- Born: Virginia Bloedel January 1, 1929 Seattle, Washington
- Died: February 18, 2020 (aged 91) Seattle, Washington
- Education: Barnard College
- Alma mater: Masters School
- Occupations: Philanthropist, art collector
- Spouse: Bagley Wright
- Relatives: Julius Bloedel (grandfather)

= Virginia Wright (art collector) =

American art collector and philanthropist (1929–2020)

Virginia "Jinny" Wright (January 1, 1929 – February 18, 2020), also known as Virginia Bloedel Wright, was an American art collector and philanthropist. She was considered one of the top art collectors in America for having created the largest collection of modern and contemporary art of the Pacific Northwest with her husband Bagley Wright and was credited for having played a pivotal role in the cultural development of Seattle and the Pacific Northwest.

== Biography ==
Wright was born in Seattle on January 1, 1929, to timber baron Prentice Bloedel, son of Julius Bloedel, who co-founded MacMillan Bloedel, and Virginia Merrill Bloedel. She grew up in Vancouver, graduated from the Masters School in Dobbs Ferry, New York, and received her BA from Barnard College, where she studied under noted art historians Meyer Schapiro and Julius S. Held, who inspired her to pursue a career in the appreciation and collection of modern art. Wright called Schapiro's influence on her art collection career "like the Conversion of St. Paul."

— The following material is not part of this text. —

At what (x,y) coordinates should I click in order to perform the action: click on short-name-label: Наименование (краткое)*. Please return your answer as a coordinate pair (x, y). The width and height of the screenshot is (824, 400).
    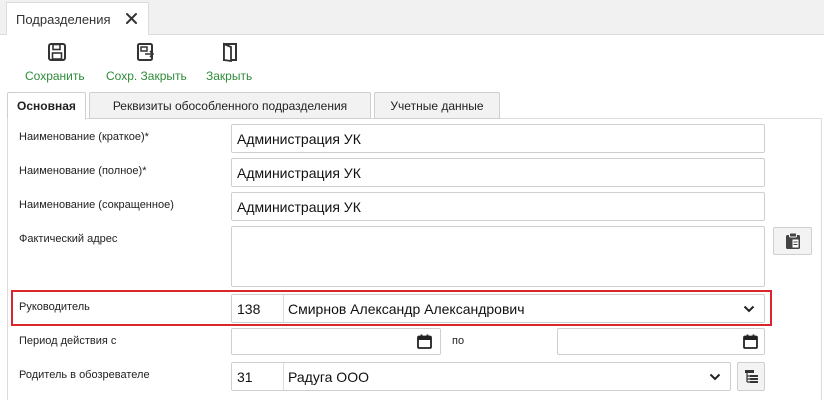
    Looking at the image, I should click on (84, 137).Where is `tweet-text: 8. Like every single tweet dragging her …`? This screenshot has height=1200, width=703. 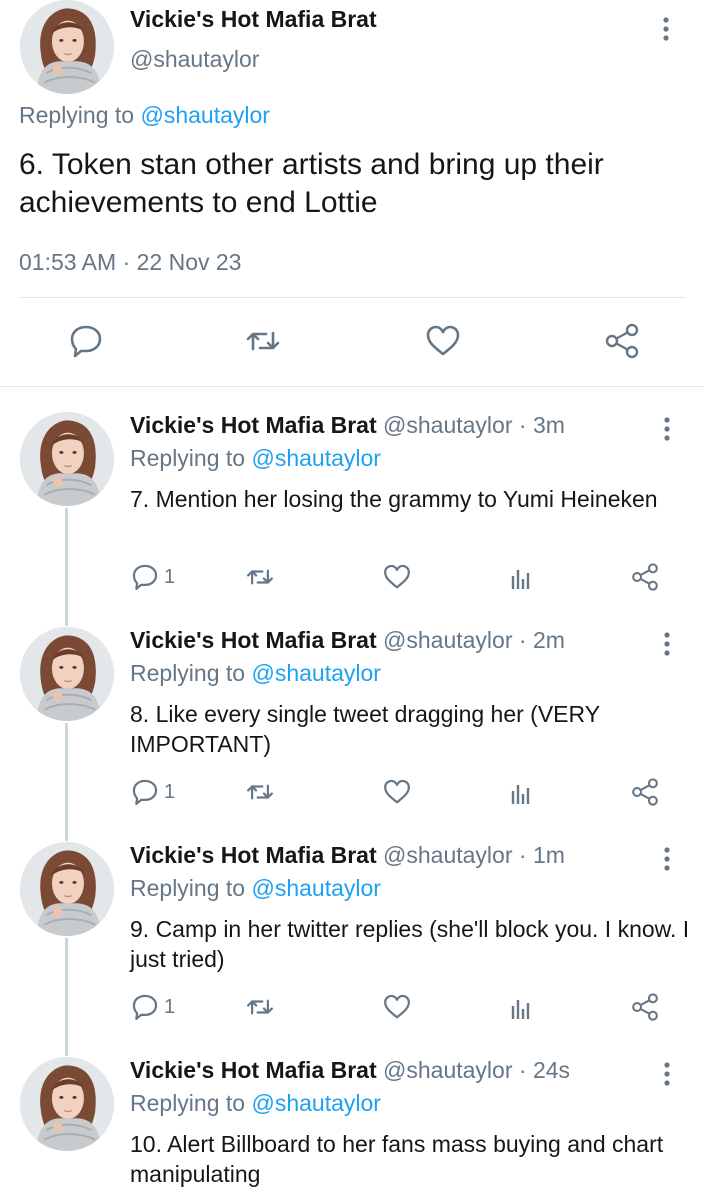
tweet-text: 8. Like every single tweet dragging her … is located at coordinates (365, 729).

After Barnard, Wright worked at the Sidney Janis Gallery, where she met her future husband Bagley Wright. They married in 1953 and relocated to Seattle in 1955, where Wright invested in real-estate and civic projects, including the development of the Space Needle and Seattle Center. While working at the Janis Gallery, Wright bought No. 10 from Mark Rothko for $1,000.

Wright joined the board of the Seattle Art Museum (SAM) in 1960 and started the Virginia Wright Fund, a project that began with $1 million investment from her father to buy public art. The fund donated several well-known sculptures public sculptures to Seattle, including the Broken Obelisk by Barnett Newman, and the campus of Western Washington University, which became known as the Western Washington University Public Sculpture Collection. She was a board member from 1960 to 1972, before rejoining in 1982 and serving as its president from 1986 to 1992. She helped grow the museum's endowment to over $100 million, relocate to its present downtown location, and helped establish the Olympic Sculpture Park.

Wright was also a docent at the SAM, leading tours, giving lectures about art at the museum, and taught courses at the Lakeside School. She ran her own art gallery in Seattle, Current Editions, from 1968 to 1975. She also ran the Wright Exhibition Space, a free venue which showed selections from her personal art collection and operated from 1999 to 2014.

In 1975, Wright founded the Washington Art Consortium, a collective of seven Washington state art museums, including Henry Art Gallery at the University of Washington; the Museum of Art of Washington State University at Pullman; the Northwest Museum of Arts and Culture, Spokane; the Seattle Art Museum; the Tacoma Art Museum; the Western Gallery at Western Washington University, Bellingham, which houses the collection; and the Whatcom Museum, Bellingham. The purpose of the consortium was to bring great works of art to Washington state and encouraging collaboration among its members, and the collection included artworks by Jackson Pollock, Agnes Martin, Susan Rothenberg, Jasper Johns, and Larry Clark. The consortium disbanded in 2017 after it had grown to include over 400 works of 20th-century American art and a $2.3 million endowment.

== Philanthropy ==
Wright donated more than 200 works to SAM over her lifetime, including works by Roy Lichtenstein, Frank Stella, Helen Frankenthaler, among others.

In addition to SAM, she was also a major donor to her alma mater, Barnard College. 2011, she donated a $25,000 sculpture by Jenny Holzer to Barnard in honor of her classmate and Barnard art historian Barbara J. Novak. She also endowed a professorship in art history as well as the Virginia B. Wright Art History Prize at Barnard.

== Personal life ==
Wright died on February 18, 2020, at age 91. She was survived by her four children, 10 grandchildren, and nine great-grandchildren. She lived at the Four Seasons Hotel and Private Residences, Seattle, from 2008 until her death.